Los hermanos que forman la sociedad revelaron que jamás harían algo que afecte a sus clientes y que actuaron de buena fe: “nosotros hicimos todo lo que teníamos que hacer, pero aquí ya hoy otra cuestión que es el perjuicio. Ningún juez les va a decir que en esa cajita había el dinero que están reclamando. Por una cuestión lógica, que es que físicamente no entraría esa cantidad de plata. Escapa al sentido común”.

"Ellos se victimizan y lloran en todos los canales de televisión diciendo que tuvieron que pedirle prestada plata a todo el mundo por lo que le faltaba en ese cofre. ¿Y lo de la caja grande?", se preguntó.

“Lo que nos sucedió a nosotros es lo que les pasa a otros empresarios, que es tener un empleado infiel. No por eso somos el cuco. Lo importante es la actitud que tuvimos frente a la situación.
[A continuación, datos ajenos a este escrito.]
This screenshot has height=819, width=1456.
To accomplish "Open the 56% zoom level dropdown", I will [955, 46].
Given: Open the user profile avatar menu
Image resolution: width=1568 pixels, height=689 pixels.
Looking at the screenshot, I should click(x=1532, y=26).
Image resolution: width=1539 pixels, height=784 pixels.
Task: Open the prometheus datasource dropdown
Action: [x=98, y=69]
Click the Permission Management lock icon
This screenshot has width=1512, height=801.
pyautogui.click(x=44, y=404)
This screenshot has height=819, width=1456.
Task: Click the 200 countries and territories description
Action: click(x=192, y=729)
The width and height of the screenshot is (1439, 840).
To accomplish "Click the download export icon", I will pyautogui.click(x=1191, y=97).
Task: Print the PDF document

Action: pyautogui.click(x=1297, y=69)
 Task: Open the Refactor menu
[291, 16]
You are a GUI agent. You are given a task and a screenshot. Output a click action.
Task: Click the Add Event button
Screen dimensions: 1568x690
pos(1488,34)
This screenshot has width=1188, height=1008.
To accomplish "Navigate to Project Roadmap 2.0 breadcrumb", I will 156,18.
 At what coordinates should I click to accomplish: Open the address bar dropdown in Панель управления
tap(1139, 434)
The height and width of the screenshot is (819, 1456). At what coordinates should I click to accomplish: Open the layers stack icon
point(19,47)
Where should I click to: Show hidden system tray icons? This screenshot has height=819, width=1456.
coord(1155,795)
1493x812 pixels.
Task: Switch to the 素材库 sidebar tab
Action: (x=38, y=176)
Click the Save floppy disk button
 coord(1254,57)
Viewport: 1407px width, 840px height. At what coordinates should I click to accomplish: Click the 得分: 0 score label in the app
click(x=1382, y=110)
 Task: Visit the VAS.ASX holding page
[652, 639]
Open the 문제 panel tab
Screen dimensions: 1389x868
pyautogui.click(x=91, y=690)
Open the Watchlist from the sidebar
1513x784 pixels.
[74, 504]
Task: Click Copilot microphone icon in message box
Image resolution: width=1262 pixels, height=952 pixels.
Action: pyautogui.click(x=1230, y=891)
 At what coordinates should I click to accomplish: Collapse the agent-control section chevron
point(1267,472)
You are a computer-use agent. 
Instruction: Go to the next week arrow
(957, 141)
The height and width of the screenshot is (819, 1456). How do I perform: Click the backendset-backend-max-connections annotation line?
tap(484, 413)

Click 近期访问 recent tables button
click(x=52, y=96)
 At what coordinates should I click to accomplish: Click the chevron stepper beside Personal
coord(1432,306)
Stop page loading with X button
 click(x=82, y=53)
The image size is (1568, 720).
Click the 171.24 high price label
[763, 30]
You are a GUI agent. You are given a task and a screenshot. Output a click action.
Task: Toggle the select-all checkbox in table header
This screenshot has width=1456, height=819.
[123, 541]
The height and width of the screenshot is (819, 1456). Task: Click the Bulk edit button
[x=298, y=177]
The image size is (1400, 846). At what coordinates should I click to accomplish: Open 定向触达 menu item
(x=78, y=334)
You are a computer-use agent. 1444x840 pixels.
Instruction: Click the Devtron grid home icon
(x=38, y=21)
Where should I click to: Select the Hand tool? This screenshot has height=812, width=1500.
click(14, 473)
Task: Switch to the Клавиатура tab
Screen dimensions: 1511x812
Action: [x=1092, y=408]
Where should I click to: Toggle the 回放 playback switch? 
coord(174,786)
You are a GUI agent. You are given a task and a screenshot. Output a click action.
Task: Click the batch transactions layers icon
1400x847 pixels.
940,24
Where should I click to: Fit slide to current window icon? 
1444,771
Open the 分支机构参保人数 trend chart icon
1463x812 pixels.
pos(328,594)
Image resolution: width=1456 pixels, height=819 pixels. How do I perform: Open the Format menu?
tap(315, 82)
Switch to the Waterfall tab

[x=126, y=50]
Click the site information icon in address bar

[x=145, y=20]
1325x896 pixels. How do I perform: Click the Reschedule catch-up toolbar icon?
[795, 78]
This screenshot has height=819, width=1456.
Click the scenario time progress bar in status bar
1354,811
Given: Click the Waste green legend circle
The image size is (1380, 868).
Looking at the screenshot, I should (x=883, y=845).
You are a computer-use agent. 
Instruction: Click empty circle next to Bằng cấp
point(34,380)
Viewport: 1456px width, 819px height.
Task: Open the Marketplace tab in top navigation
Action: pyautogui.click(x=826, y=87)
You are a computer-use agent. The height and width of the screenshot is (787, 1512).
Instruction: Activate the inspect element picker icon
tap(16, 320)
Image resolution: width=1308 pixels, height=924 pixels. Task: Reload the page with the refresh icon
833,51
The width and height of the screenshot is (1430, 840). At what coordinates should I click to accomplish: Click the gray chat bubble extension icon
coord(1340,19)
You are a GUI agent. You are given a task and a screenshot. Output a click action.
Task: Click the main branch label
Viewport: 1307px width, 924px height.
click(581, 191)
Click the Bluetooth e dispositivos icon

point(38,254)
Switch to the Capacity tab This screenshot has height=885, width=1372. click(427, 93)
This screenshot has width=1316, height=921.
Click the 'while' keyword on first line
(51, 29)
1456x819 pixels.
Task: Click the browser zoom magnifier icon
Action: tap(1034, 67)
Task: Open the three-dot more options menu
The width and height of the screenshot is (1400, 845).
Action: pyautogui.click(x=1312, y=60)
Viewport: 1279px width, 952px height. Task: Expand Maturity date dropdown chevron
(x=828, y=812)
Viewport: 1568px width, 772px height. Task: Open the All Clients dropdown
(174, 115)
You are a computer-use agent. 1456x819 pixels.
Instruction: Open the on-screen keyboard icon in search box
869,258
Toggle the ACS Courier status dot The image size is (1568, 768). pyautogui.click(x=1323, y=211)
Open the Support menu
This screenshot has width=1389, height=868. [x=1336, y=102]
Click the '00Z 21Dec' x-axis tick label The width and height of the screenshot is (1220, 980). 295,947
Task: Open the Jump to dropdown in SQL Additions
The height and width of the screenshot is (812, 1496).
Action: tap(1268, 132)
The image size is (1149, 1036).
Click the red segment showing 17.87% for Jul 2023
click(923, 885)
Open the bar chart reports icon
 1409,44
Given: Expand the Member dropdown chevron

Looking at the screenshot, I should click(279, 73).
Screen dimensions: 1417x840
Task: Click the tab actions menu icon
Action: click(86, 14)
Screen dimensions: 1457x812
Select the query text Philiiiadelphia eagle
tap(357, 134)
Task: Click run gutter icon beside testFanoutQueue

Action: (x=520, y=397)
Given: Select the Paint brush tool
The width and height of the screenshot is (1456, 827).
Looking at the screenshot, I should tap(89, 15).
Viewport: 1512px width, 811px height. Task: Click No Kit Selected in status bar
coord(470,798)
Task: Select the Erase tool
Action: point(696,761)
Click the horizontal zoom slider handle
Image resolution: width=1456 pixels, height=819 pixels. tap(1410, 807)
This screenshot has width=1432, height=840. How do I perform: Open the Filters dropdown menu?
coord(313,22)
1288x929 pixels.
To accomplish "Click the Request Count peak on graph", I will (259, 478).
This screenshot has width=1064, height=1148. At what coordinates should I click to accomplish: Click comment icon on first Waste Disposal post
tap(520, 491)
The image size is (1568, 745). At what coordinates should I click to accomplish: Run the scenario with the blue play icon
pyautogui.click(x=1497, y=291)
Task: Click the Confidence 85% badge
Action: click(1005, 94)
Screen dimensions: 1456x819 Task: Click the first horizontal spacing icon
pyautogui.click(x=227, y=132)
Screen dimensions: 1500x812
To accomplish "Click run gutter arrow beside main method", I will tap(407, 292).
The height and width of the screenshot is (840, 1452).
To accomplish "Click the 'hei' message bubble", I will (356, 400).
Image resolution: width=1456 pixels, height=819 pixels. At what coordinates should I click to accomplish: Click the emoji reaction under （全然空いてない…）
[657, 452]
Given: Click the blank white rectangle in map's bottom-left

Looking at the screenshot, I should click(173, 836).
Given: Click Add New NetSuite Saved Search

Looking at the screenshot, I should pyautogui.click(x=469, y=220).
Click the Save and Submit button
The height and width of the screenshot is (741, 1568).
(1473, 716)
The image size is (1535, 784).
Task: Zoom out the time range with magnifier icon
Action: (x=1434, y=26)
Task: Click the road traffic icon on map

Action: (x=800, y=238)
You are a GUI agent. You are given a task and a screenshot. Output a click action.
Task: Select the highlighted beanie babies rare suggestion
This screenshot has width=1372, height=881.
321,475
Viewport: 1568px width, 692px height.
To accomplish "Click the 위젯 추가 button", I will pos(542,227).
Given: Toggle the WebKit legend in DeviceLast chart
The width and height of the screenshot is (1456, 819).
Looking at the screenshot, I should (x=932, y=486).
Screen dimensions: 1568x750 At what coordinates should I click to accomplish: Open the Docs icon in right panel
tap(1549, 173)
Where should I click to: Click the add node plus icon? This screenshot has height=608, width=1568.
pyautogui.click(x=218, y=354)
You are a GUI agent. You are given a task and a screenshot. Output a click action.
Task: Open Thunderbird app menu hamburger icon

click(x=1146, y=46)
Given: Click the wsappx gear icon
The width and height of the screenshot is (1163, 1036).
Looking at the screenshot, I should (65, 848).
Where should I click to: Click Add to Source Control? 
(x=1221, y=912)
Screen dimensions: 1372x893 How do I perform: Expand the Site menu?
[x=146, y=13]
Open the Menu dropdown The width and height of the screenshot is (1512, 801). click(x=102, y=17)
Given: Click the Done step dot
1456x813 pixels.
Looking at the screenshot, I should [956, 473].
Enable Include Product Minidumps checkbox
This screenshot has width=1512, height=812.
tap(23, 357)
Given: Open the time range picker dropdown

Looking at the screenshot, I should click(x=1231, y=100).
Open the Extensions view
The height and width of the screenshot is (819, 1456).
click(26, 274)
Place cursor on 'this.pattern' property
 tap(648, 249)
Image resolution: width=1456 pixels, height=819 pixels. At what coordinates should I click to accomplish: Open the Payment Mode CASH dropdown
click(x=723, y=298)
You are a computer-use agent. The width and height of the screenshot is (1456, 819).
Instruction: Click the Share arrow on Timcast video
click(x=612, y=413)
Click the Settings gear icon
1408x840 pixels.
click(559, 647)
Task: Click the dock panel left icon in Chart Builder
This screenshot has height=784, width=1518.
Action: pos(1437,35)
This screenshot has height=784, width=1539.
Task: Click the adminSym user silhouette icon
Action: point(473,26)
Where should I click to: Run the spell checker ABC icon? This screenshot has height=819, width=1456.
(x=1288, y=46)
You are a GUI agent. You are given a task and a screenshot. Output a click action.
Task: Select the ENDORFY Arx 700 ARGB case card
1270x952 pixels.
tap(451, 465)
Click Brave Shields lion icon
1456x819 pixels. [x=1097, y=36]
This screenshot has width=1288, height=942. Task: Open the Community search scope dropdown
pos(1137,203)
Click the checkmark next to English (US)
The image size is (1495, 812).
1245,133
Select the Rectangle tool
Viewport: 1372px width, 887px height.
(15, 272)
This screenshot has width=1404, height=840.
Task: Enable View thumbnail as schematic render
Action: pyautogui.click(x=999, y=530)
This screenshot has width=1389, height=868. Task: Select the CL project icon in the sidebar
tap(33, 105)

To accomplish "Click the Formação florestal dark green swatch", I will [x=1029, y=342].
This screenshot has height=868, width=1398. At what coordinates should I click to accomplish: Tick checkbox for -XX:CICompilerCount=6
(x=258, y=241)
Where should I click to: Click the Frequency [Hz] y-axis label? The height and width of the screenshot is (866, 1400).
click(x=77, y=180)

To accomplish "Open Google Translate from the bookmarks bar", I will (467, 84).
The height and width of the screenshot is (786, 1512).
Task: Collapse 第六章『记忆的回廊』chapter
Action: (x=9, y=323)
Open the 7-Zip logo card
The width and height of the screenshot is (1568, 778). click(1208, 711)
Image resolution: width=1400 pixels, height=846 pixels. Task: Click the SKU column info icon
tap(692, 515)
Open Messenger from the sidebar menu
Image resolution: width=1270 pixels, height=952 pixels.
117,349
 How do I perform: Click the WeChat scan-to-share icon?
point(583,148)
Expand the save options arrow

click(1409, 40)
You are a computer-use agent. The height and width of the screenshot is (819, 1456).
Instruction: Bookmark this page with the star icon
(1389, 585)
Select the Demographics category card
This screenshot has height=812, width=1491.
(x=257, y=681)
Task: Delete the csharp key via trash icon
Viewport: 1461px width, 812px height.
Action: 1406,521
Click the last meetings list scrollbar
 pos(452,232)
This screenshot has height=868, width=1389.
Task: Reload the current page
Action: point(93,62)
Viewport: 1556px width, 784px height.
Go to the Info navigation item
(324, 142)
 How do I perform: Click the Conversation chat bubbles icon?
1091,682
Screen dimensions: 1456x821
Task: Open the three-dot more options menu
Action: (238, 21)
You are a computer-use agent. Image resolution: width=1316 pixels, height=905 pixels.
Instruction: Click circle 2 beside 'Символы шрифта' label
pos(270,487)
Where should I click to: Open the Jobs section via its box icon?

Le dimos una respuesta seria, que es lo que todo cliente quiere tener. Nos pusimos a disposición de los novios y nos terminan perjudicando”, se lamentaron.

Sobre el otro caso

Lucía Estéfano y Florencia Díaz Guzmán se habían casado el 20 de abril. Seis meses después, cuando el caso de Acevedo y Campos se hizo público, decidieron publicar en las redes sociales que habían pasado por una situación similar en el mismo salón taficeño. Los Ávila afirman que se trata de un aprovechamiento de la situación y que fueron extorsionados.

Juan José tomó la palabra y se expresó: "de pronto a parecen estas dos chicas (Guzmán y Estéfano) comunicándose con mi hermano Matías. Les dicen que estaban convencidas de que les había pasado lo mismo que a la otra pareja. Aseguraban que haciendo cuentas les faltaban $ 100.000. Matías quedó en devolverles la llamada, pero a las dos horas le escriben un Whatsapp extorsivo diciendo que querían arreglar porque tenían a sus abogados y a los medios esperándolas para hablar”.

"Salimos a hablar porque esto ya tocó fondo. No queremos darle pie a que más personas se aprovechen de esta denuncia para difamarnos. Nosotros hace años que trabajamos y lo único que recibimos fueron felicitaciones. Jamás recibimos quejas por el servicio que ofrecemos. Me parece injusto que nos ensucien de esta manera. El que tenga algo contra nosotros que haga la denuncia que tenga que hacer”. “No queremos andar paseándonos por cuanto medio haya como lo hicieron ellos para ejercer nuestro derecho  réplica. Me parece una locura. Que esto siga por la Justicia”, concluyó.